Adaptive Resolution Residual Networks
We develop a adaptive resolution network based on Laplacian residuals that is more robust to different image sizes.
摘要
评审与讨论
The paper proposes the ARRN, which is a network architecture designed to address the problem of signal resolution variation in machine learning tasks. It uses Laplacian residual connections to adapt the resolution of models quickly, reducing computation as resolution decreases. ARRNs also incorporate Laplacian dropout to enhance the networks' robustness to low-resolution signals. This allows for training high-resolution ARRNs that can later be compressed into effective low-resolution ARRNs.
优点
- The idea is simple and clear.
- The experiments show the effectiveness of the proposed algorithm.

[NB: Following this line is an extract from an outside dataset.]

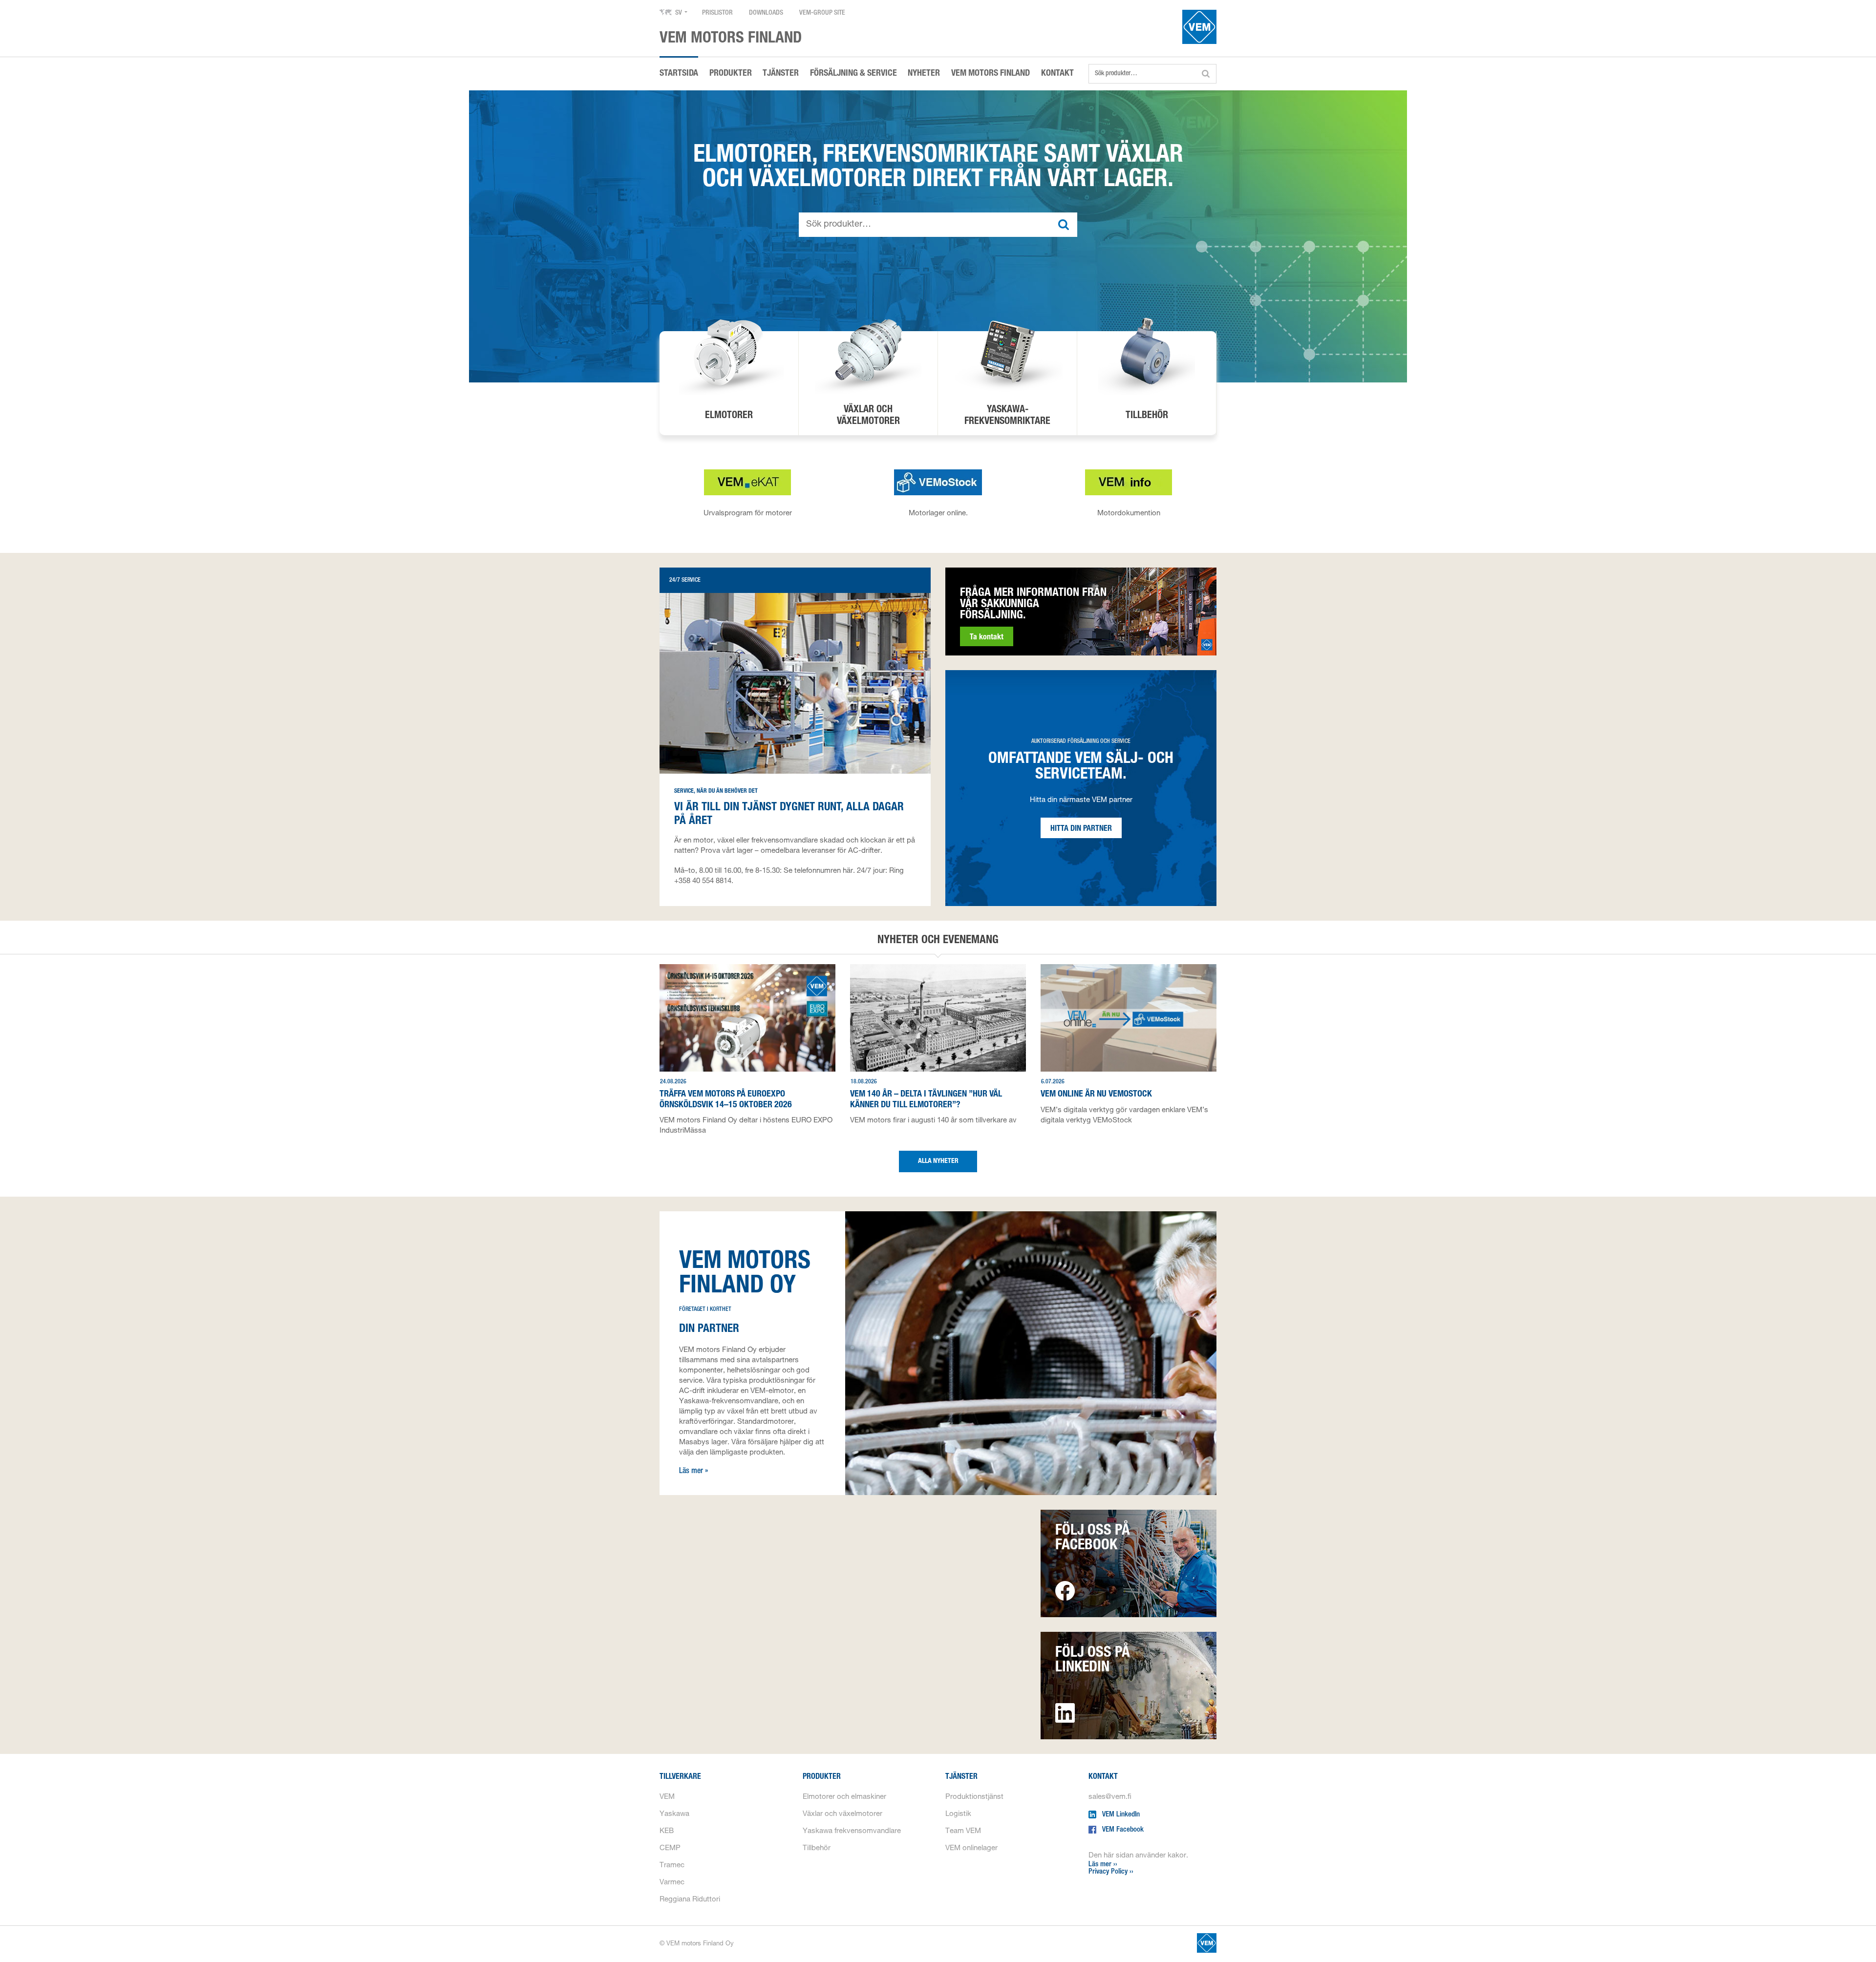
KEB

- The proposed algorithm has low computational cost and without requiring retraining.
缺点
- The practicability of the algorithm is not very reliable. One issue is that the algorithm can only deal with the sizes contained in the feature maps. The other is that the performance of the algorithm will drop quickly without residual dropout.
- The experiments cannot show the advantages of the proposed approach. See the questions below.
问题
- The application scenario of the algorithm is not clear. Because the proposed algorithm can only deal with the resolutions contained in feature maps, and the paper only verifies it on very small images (e.g, 32x32), it cannot explain the effectiveness of the algorithm.

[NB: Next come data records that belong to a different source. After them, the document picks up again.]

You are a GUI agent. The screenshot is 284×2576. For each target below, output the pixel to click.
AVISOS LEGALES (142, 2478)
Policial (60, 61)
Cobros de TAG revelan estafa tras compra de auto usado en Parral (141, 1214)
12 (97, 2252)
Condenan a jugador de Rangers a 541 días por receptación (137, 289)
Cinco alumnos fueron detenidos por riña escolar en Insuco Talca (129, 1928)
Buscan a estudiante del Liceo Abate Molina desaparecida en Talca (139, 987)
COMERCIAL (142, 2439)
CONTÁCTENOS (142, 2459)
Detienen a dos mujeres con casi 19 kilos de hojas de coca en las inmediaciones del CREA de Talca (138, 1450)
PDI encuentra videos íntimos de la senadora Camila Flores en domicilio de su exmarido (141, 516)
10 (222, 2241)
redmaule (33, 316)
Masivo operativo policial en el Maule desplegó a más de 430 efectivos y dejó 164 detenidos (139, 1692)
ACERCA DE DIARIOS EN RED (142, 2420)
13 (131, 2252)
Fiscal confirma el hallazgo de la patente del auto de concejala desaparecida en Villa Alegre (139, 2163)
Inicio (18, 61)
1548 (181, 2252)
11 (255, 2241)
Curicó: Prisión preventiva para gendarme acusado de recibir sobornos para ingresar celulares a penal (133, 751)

- Without the residual dropout, the effectiveness of the algorithm will be poor. This is related to the content described in subsection 4.2. It is not clear whether residual dropout leads to better performance or the laplacian residuls introduced in subsection 4.2.
- The paper does not compare with networks that adapt to resolution, but only with the approach of upsampling the low-resolution inputs. This cannot explain the superiority of the algorithm.
- How to set the filter kernels \phi^{low}_n?
- There is a missing of reference in page 1. In the first paragraph of subsection 3.1, there are two successive “ideal”.
We appreciate your engagement with our work. We have provided a revised manuscript that includes more thourough experiments, that is more concise, and that better situates and differentiates our method relative to prior methods.
Q1.1) The application scenario of the algorithm is not clear. The proposed algorithm can only deal with the resolutions corresponding to those of Laplacian residuals.
A1.1) As you have noted, rediscretization applies in resolution steps that correspond to the resolutions of Laplacian residuals. While not ideal, we believe this is in fact an excellent compromise. Given an input whose resolution falls just between the resolution of two Laplacian residuals, the input can simply be rediscretized to the resolution of either residual block in a preprocessing step, which still results in excellent performance and improved computational efficiency, as shown in our experiments. This compromise is what allows us to make the resolution of layers nested within Laplacian residual blocks fixed while making the resolution of the whole network adaptive. This allows us to use standard layers, unlike previous methods that feature adaptive input resolution. This is a central aspect of the novelty of the method, and it makes it much easier to integrate with existing work on convolutional neural networks.
Q3) The paper does not compare with networks have adaptive input resolution.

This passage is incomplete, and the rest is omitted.